(Records for finding displayed items)
::::::::::
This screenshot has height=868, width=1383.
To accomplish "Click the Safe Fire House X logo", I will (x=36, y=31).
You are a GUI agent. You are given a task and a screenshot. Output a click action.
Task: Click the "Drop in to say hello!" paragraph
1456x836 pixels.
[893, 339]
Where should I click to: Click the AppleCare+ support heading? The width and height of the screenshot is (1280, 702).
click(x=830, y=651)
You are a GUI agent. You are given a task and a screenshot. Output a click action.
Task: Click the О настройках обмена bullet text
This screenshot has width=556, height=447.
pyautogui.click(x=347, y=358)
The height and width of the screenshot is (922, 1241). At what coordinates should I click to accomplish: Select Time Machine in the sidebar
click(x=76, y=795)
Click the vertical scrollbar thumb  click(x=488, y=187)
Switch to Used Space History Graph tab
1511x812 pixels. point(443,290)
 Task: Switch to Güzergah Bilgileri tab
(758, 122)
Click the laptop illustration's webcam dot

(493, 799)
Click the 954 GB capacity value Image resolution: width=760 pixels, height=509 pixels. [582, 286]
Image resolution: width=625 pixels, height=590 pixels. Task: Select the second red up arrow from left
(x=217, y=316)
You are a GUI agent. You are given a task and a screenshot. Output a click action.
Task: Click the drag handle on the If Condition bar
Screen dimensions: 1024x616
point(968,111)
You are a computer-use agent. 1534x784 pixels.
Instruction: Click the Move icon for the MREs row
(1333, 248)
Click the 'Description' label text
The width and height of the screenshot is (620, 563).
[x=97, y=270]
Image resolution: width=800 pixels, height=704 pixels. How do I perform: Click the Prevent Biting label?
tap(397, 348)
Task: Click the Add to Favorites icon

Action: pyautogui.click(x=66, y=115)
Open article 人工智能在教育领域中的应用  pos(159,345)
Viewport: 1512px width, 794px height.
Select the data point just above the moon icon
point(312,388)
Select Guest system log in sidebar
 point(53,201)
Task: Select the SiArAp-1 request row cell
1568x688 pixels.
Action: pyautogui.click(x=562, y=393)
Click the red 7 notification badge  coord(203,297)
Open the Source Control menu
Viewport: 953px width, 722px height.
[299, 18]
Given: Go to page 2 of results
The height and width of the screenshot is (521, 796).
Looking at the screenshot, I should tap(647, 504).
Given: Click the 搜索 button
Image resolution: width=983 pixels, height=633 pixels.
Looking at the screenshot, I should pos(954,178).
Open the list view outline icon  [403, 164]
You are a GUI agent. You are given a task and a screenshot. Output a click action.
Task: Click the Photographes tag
::::::::::
Can you reproduce, line for line, the stretch of the records from the line containing "Open the list" through the end of the records?

• Task response:
Open the list view outline icon  [403, 164]
You are a GUI agent. You are given a task and a screenshot. Output a click action.
Task: Click the Photographes tag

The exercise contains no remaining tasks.